Cassie believes that she is Agent First of Spies and Liars, daughter of the former General-Overseer of the 14th Western Host of Air and Darkness, who is now the All-Highest of the Morningstar Empire (or what remains of it, all other claimants to that status having been crushed by the ancient horrors that ate the moon). But at the same time she is also Cassiopeia Brewer, aged 22, a cheerfully extrovert art and drama student. Her work: theatrical management, lighting effects, set design. Her hobbies: costuming, music, and a heavy paranormal romance reading habit. Her personal life: plenty of friends, a handful of BFFs, no sultry smoking vampire boyfriends on the horizon. Her upbringing: from the backstreets o
f Hull to breakout and departure for the bright lights of the nearest metropolis by way of an academy school. Next stop: London or LA.
This is the cause of no little perplexity to Agent First. Agent First understands work, of course: she is trained and prepared for infiltration, assassination, and skullduggery. But there’s more to Cassie than work alone, and the linked concepts of fun and hobby strike Agent First as perversely indulgent, alarmingly decadent, and dangerously frivolous. Such things are at best a distraction from the urgent demands of survival. (As to friendship, there is no one word in the High Tongue that can express the concept. Her upbringing was a single-minded death march dedicated to training her for this particular type of mission, and her current life a desperate struggle to assert her value in the face of her stepmother’s implacable hostility. Next stop: incredulous envy.)

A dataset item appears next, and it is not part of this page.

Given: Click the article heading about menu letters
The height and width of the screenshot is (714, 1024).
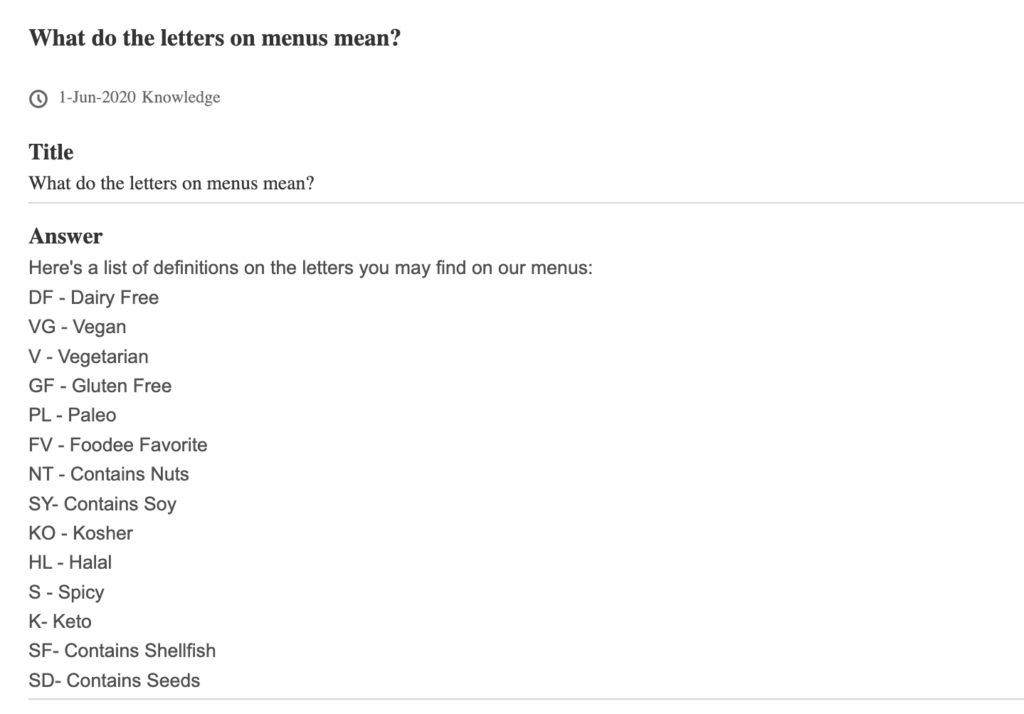Looking at the screenshot, I should (x=214, y=38).
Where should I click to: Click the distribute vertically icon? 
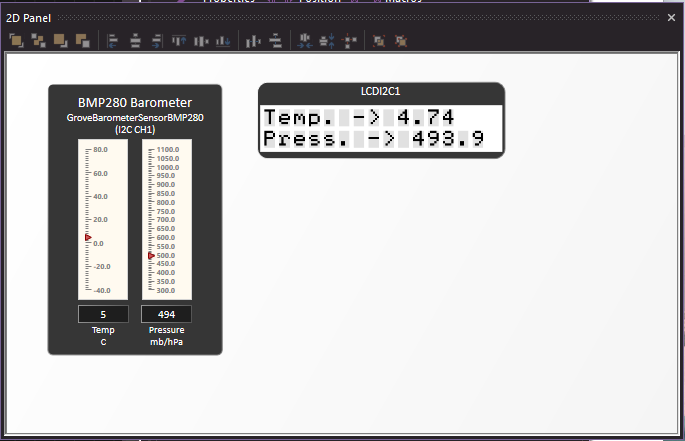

Cassie has a loving but work-weary mother and a laid-back, drily amused older brother with no ambitions whatsoever (interests: beer, football, cars). She had a father she secretly worshipped behind her mask of teenage disdain, before a premature heart attack carried him away when she was seventeen. She has student loans which she refuses to worry about, and she supplements her income with casual jobs in pubs and cafes. Latterly she’s acquired an unpaid acting gig—grist for her CV—which will take her to Whitby and (who knows?) perhaps even into the Playhouse for an amateur run. But what she really wants is to get into set and costume design and, eventually, build a career in television production.